In preparation for the miniseries continuation of the series, Keith Uhlich of The A.V. Club suggested The X-Files: I Want to Believe is "much better than its reputation suggests." He continues, saying: "It was never this writer’s opinion that I Want to Believe... was some worthless addition to X-Files canon. On first view, it seemed a very consciously low-key study of the Mulder/Scully dynamic, filtered, as per usual, through the prism of the latest mystery the agents were called in to solve. If Fight The Future, which dealt in grandiose fashion with the series’ convoluted alien myth arc, was The X-Files in summer blockbuster mode, I Want to Believe was its attempt at an intimate chamber drama – more Ingmar Bergman than Michael Bay."

In June 2025, Carter announced that he was working on a director's cut of The X-Files: I Want to Believe which would restore the original horror elements which were cut from the theatrical release due to studio and censor demands.

==Sequel==
In several interviews that Carter gave around the time the film was released, he said that if I Want to Believe proved financially successful, a third installment would be made going back to the TV series' mythology, focusing specifically on the alien invasion and colonization of Earth foretold in the series finale, due to occur on December 22, 2012. Fox Chairman Tom Rothman, responding to an interview question regarding the possibility of a third X-Files movie, said in October 2008, "It's really up to Chris [Carter], David [Duchovny] and Gillian [Anderson]". During an interview at the Sarajevo Film Festival in August 2009, Anderson was asked about a third film and responded, "They talked about maybe doing it in 2012. I think there were discussions about that.
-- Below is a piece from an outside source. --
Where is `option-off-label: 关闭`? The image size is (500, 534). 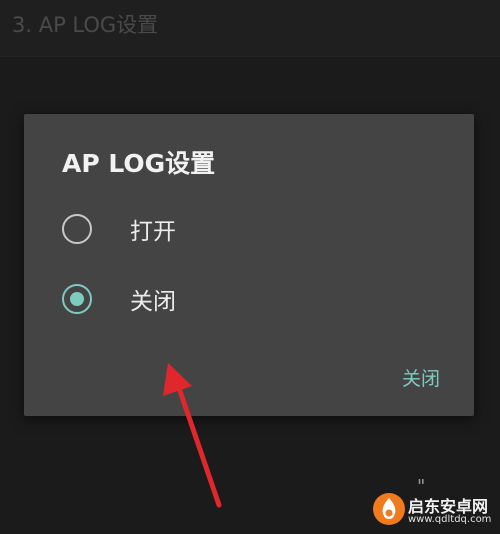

I don't know whether that's going to happen or not, but there isn't any reason not to do it." Frank Spotnitz responded to his blog readers' requests for clarification regarding Anderson's comments by denying that any deal was in place, saying, "I'm afraid I have no news to report other than our continuing desire to make a third film if there's an audience for it." In an October 2009 interview, David Duchovny likewise said that he wanted to do a 2012 X-Files movie, but still did not know if he would get the chance.
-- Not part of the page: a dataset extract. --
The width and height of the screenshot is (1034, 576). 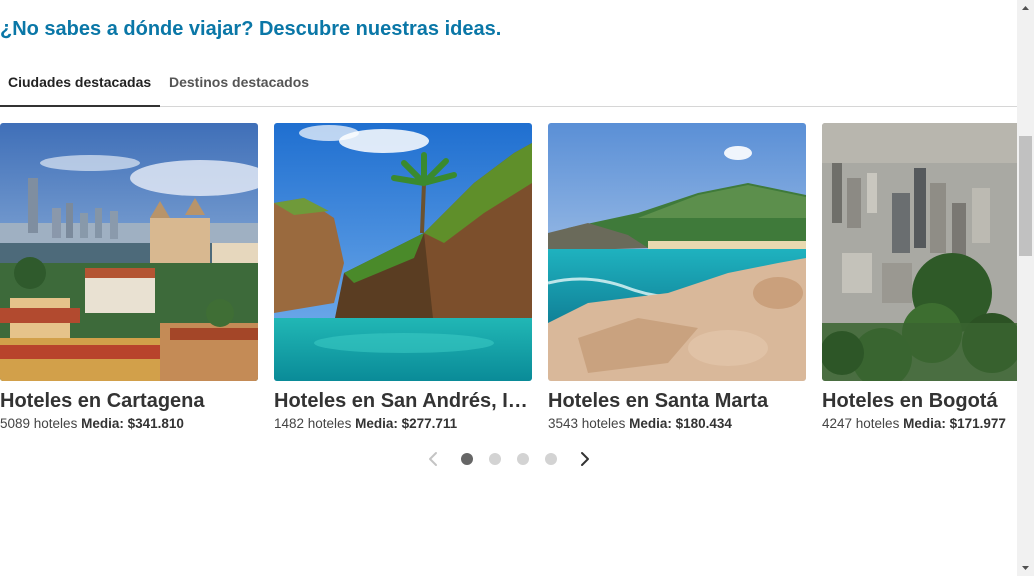 What do you see at coordinates (920, 252) in the screenshot?
I see `bogota-image` at bounding box center [920, 252].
In December 2009, Carter said he could not "ensure" another movie would be made, but thought the international box office for the 2008 film made it at least a theoretical possibility. In an interview published in August 2012, Spotnitz said he was talking up the idea of an X-Files movie every chance he got, but that there was still nothing happening on that front, and that time was running very short for a third movie concluding the original X-Files franchise to be made at all. He blamed the poor performance of the 2008 film on the fact that it was not about aliens. Speaking at San Diego Comic-Con in July 2013, Carter, when asked about a third film, was extremely noncommittal, indicating there was still no forward movement, and saying, "We can get to it later." In August 2013, Carter said, in an interview with Empire, that "It's really up to 20th Century Fox, whether they have the will to do it. I think all of us are interested in putting the band back together", adding that a third installment would be a return to the mythology and that the colonisation date of the television series would not be ignored.

In March 2015, it was confirmed that there would be a six-episode miniseries on Fox, featuring Duchovny, Anderson, and some other members of the original cast, which would have both standalone and mythology elements. In April 2017, it was announced the series would return with a ten-episode eleventh season, which premiered on January 3, 2018.